27.6.5.1 The amount of expenses properly incurred by the Employer including those incurred pursuant to clause 27.6.1 and of any direct loss and/or damage caused to the Employer as a result of the determination.
.5.2 The amount of any payment made to the Contractor;
.5.3 The total amount which would have been payable for the Works in accordance with this Contract.
27.6.6 If the sum of the amounts stated under clauses 27.6.5.1 and 27.6.5.2 exceeds or is less than the amount stated under clause 27.6.5.3 the difference shall be a debt payable by the Contractor to the Employer or by the Employer to the Contractor as the case may be.
….
27.8 The provisions of clauses 27.2 to 27.7 are without prejudice to any other rights and remedies which the Employer may possess.”
Although the construction contract postdates the bond by nine months, it is common ground that this is the contract to which the bond relates.
Unfortunately the contractor fell into delay at an early stage of the works. By December 2001 STC was reporting a delay of five weeks. By early February 2002 this had doubled to ten weeks. By the beginning of May 2002 STC was predicting completion at the end of January 2003.
The cause of the delay was a matter of controversy between the parties. STC maintained that the volume and content of the instructions issued by the architect were the cause of the delays. Accordingly STC claimed to be entitled to substantial extensions of time and substantial sums in respect of loss and expense. The architect disagreed. He took the view that STC was incompetent and under-resourced. He maintained that the contractor was responsible for the lion’s share of the delay. The architect also pointed out that STC had failed to provide proper particulars in support of its claims.
This dispute rumbled on. The delays steadily increased. The nominal value of STC’s claims also increased from one month to the next.
On 26th July 2002 the architect wrote to STC chasing particulars of eighteen claims that had been submitted by STC. On 30th July 2002 STC submitted an “on account” submission, which was said to be in respect of disruption encountered up to and including 31st July 2002. The sum claimed was £548,718.

Given task a: Reproduce the contract dispute excerpt above word for word, in full.

Raw records:
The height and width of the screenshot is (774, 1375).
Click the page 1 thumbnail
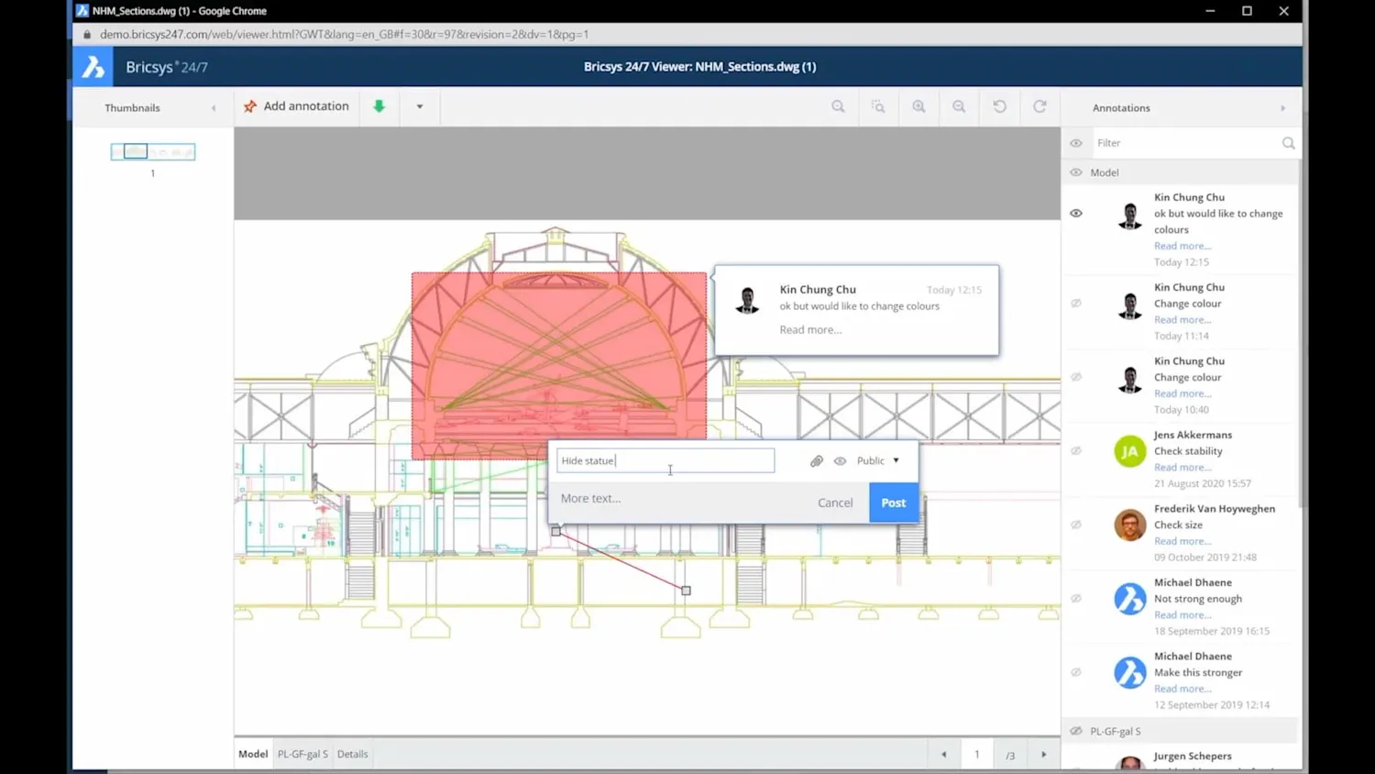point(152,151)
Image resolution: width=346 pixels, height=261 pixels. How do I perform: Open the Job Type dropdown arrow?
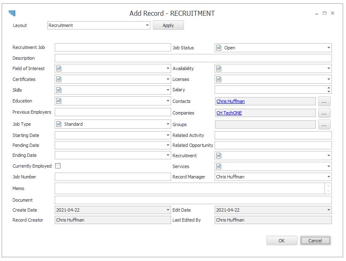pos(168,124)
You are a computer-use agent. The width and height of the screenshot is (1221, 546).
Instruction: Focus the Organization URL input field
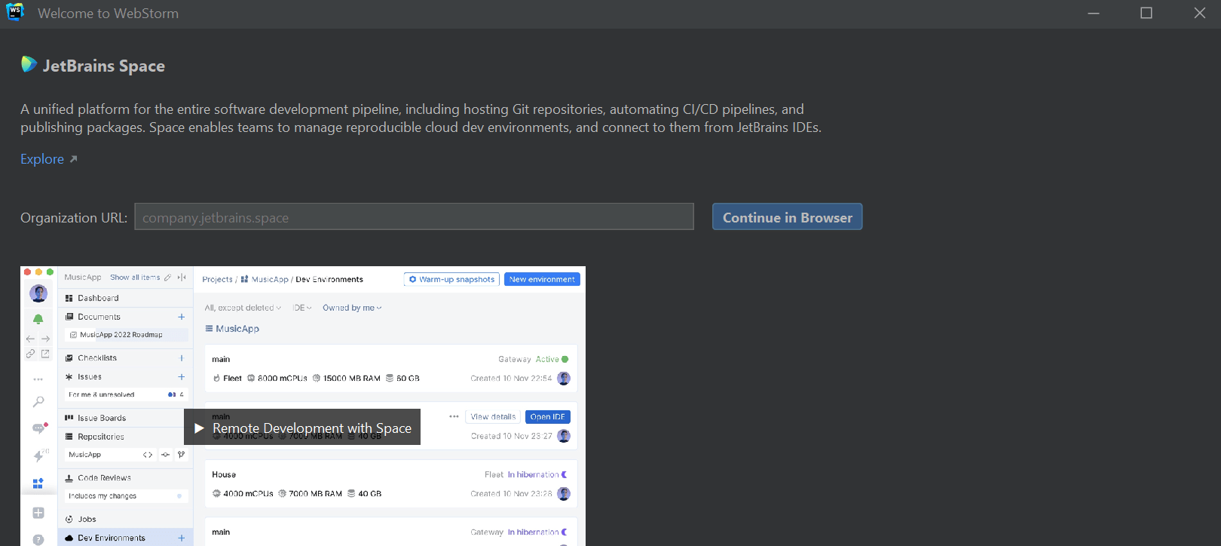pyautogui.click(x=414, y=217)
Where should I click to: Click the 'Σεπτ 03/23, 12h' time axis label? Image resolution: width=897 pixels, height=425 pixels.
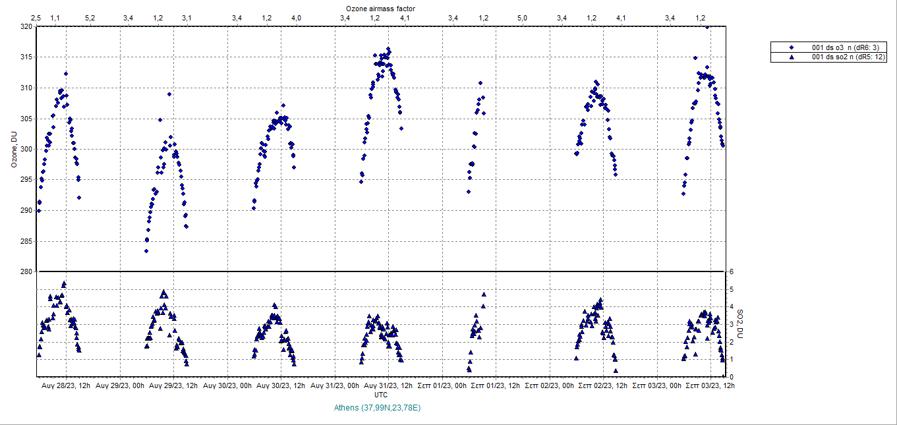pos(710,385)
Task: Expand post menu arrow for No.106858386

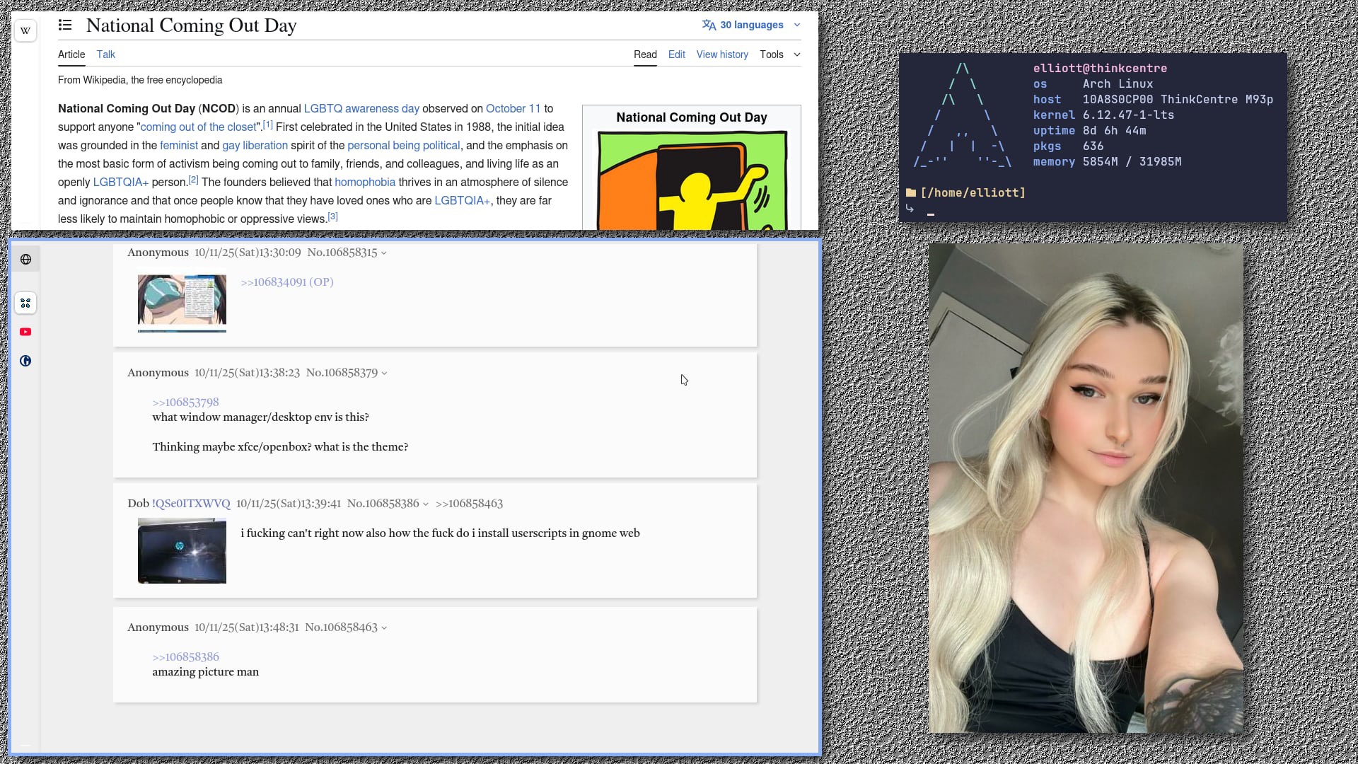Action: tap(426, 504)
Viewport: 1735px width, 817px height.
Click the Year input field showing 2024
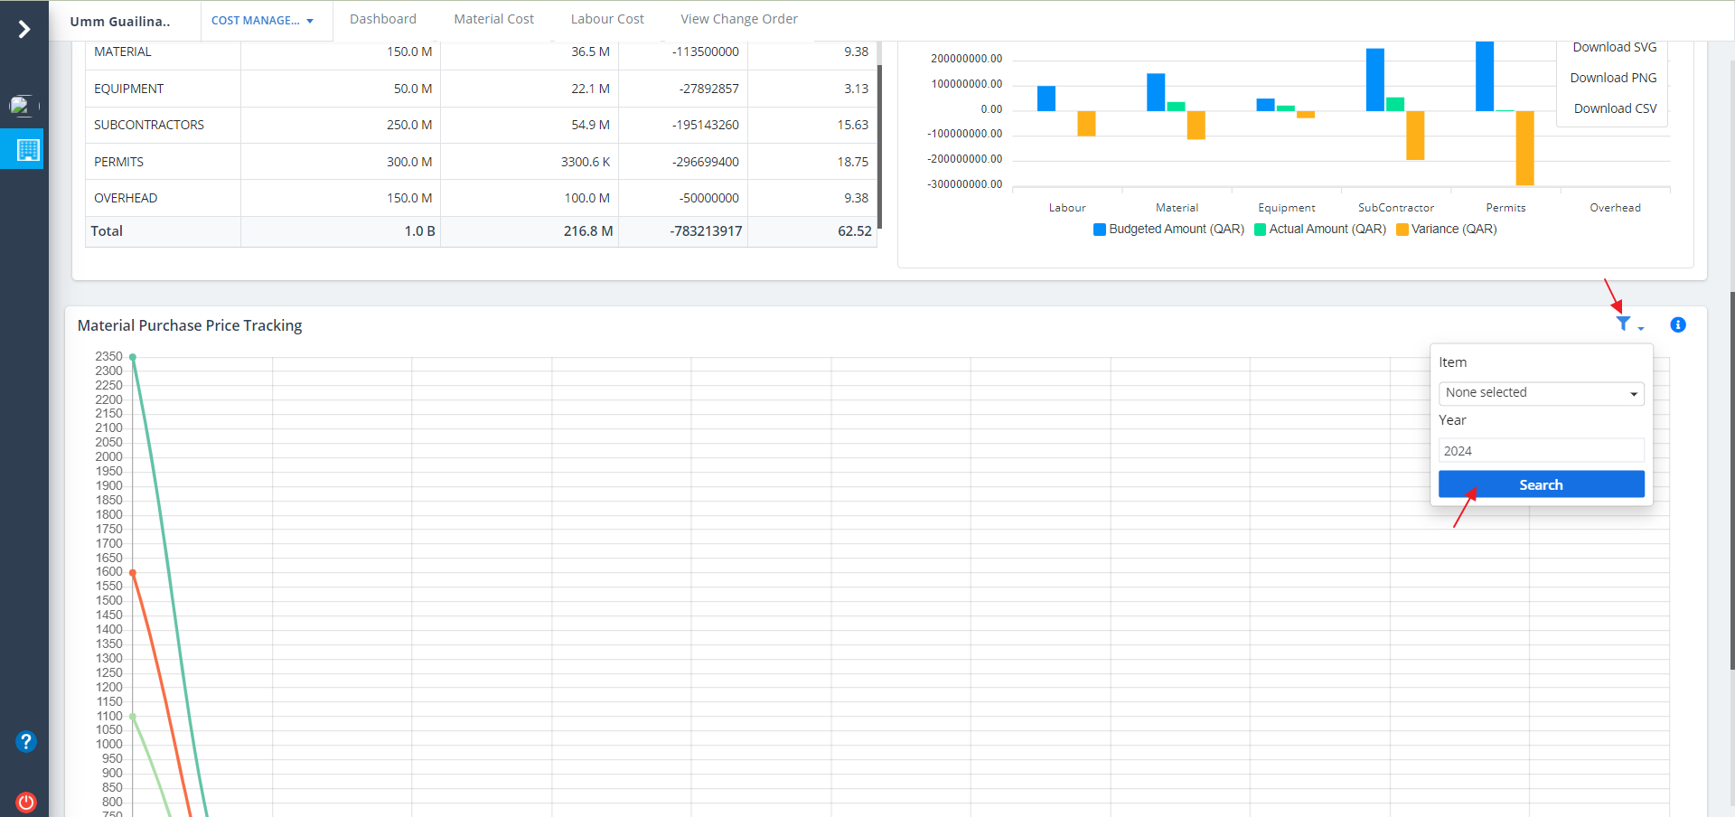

Given task b: Count the lines of the records that contain the string "Image", treating uppercase and lowercase as different, and reply with the number alone.

Task result a:
27.6.5.1 The amount of expenses properly incurred by the Employer including those incurred pursuant to clause 27.6.1 and of any direct loss and/or damage caused to the Employer as a result of the determination.
.5.2 The amount of any payment made to the Contractor;
.5.3 The total amount which would have been payable for the Works in accordance with this Contract.
27.6.6 If the sum of the amounts stated under clauses 27.6.5.1 and 27.6.5.2 exceeds or is less than the amount stated under clause 27.6.5.3 the difference shall be a debt payable by the Contractor to the Employer or by the Employer to the Contractor as the case may be.
….
27.8 The provisions of clauses 27.2 to 27.7 are without prejudice to any other rights and remedies which the Employer may possess.”
Although the construction contract postdates the bond by nine months, it is common ground that this is the contract to which the bond relates.
Unfortunately the contractor fell into delay at an early stage of the works. By December 2001 STC was reporting a delay of five weeks. By early February 2002 this had doubled to ten weeks. By the beginning of May 2002 STC was predicting completion at the end of January 2003.
The cause of the delay was a matter of controversy between the parties. STC maintained that the volume and content of the instructions issued by the architect were the cause of the delays. Accordingly STC claimed to be entitled to substantial extensions of time and substantial sums in respect of loss and expense. The architect disagreed. He took the view that STC was incompetent and under-resourced. He maintained that the contractor was responsible for the lion’s share of the delay. The architect also pointed out that STC had failed to provide proper particulars in support of its claims.
This dispute rumbled on. The delays steadily increased. The nominal value of STC’s claims also increased from one month to the next.
On 26th July 2002 the architect wrote to STC chasing particulars of eighteen claims that had been submitted by STC. On 30th July 2002 STC submitted an “on account” submission, which was said to be in respect of disruption encountered up to and including 31st July 2002. The sum claimed was £548,718.

Task result b: 2